Stored rows:
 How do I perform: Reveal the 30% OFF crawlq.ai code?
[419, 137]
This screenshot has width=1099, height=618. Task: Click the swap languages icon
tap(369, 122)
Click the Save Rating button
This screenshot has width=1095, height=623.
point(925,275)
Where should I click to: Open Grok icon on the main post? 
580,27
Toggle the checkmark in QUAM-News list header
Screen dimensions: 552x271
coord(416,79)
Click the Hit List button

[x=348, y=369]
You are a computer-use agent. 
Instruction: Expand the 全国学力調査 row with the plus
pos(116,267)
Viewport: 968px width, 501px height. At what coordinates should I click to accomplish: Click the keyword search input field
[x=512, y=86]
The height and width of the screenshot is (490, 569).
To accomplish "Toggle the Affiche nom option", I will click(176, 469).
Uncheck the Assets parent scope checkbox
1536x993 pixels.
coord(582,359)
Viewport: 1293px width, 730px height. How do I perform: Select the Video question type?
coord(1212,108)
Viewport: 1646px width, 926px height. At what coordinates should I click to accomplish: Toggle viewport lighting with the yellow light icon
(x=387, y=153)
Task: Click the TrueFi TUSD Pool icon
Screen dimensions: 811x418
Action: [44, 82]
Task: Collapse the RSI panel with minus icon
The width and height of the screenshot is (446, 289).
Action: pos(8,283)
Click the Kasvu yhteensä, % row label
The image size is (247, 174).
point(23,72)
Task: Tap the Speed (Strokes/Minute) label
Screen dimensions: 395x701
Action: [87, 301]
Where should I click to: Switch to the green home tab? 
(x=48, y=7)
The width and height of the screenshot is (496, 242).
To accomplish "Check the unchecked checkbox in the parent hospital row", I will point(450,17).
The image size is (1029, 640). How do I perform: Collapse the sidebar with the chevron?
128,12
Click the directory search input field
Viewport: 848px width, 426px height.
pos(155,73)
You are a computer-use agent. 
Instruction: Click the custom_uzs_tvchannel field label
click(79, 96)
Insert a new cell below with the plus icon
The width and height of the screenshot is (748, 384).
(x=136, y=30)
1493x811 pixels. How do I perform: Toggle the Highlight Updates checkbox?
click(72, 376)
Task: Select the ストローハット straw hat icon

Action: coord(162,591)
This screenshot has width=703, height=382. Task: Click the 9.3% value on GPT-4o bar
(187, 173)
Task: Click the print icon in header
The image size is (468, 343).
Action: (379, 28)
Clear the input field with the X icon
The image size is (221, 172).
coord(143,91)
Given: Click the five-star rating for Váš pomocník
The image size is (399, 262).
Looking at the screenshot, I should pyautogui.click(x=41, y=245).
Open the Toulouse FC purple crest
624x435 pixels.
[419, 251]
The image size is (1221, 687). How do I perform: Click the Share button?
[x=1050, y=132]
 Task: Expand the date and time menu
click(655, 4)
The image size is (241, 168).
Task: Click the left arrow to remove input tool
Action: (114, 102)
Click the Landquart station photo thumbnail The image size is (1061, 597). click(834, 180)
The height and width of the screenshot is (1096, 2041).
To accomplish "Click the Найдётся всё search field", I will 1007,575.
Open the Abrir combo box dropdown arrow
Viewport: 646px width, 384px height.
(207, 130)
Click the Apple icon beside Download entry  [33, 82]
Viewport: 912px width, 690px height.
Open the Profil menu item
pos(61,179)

Task instructions: Edit the records above by replacing every "checkbox" with "check box". Leave all other text unchanged.

Response for this exercise:
 How do I perform: Reveal the 30% OFF crawlq.ai code?
[419, 137]
This screenshot has width=1099, height=618. Task: Click the swap languages icon
tap(369, 122)
Click the Save Rating button
This screenshot has width=1095, height=623.
point(925,275)
Where should I click to: Open Grok icon on the main post? 
580,27
Toggle the checkmark in QUAM-News list header
Screen dimensions: 552x271
coord(416,79)
Click the Hit List button

[x=348, y=369]
You are a computer-use agent. 
Instruction: Expand the 全国学力調査 row with the plus
pos(116,267)
Viewport: 968px width, 501px height. At what coordinates should I click to accomplish: Click the keyword search input field
[x=512, y=86]
The height and width of the screenshot is (490, 569).
To accomplish "Toggle the Affiche nom option", I will click(176, 469).
Uncheck the Assets parent scope check box
1536x993 pixels.
coord(582,359)
Viewport: 1293px width, 730px height. How do I perform: Select the Video question type?
coord(1212,108)
Viewport: 1646px width, 926px height. At what coordinates should I click to accomplish: Toggle viewport lighting with the yellow light icon
(x=387, y=153)
Task: Click the TrueFi TUSD Pool icon
Screen dimensions: 811x418
Action: [44, 82]
Task: Collapse the RSI panel with minus icon
The width and height of the screenshot is (446, 289).
Action: pos(8,283)
Click the Kasvu yhteensä, % row label
The image size is (247, 174).
point(23,72)
Task: Tap the Speed (Strokes/Minute) label
Screen dimensions: 395x701
Action: [87, 301]
Where should I click to: Switch to the green home tab? 
(x=48, y=7)
The width and height of the screenshot is (496, 242).
To accomplish "Check the unchecked check box in the parent hospital row", I will point(450,17).
The image size is (1029, 640). How do I perform: Collapse the sidebar with the chevron?
128,12
Click the directory search input field
Viewport: 848px width, 426px height.
pos(155,73)
You are a computer-use agent. 
Instruction: Click the custom_uzs_tvchannel field label
click(79, 96)
Insert a new cell below with the plus icon
The width and height of the screenshot is (748, 384).
(x=136, y=30)
1493x811 pixels. How do I perform: Toggle the Highlight Updates check box?
click(72, 376)
Task: Select the ストローハット straw hat icon

Action: coord(162,591)
This screenshot has width=703, height=382. Task: Click the 9.3% value on GPT-4o bar
(187, 173)
Task: Click the print icon in header
The image size is (468, 343).
Action: (379, 28)
Clear the input field with the X icon
The image size is (221, 172).
coord(143,91)
Given: Click the five-star rating for Váš pomocník
The image size is (399, 262).
Looking at the screenshot, I should pyautogui.click(x=41, y=245).
Open the Toulouse FC purple crest
624x435 pixels.
[419, 251]
The image size is (1221, 687). How do I perform: Click the Share button?
[x=1050, y=132]
 Task: Expand the date and time menu
click(655, 4)
The image size is (241, 168).
Task: Click the left arrow to remove input tool
Action: (114, 102)
Click the Landquart station photo thumbnail The image size is (1061, 597). click(834, 180)
The height and width of the screenshot is (1096, 2041).
To accomplish "Click the Найдётся всё search field", I will 1007,575.
Open the Abrir combo box dropdown arrow
Viewport: 646px width, 384px height.
(207, 130)
Click the Apple icon beside Download entry  [33, 82]
Viewport: 912px width, 690px height.
Open the Profil menu item
pos(61,179)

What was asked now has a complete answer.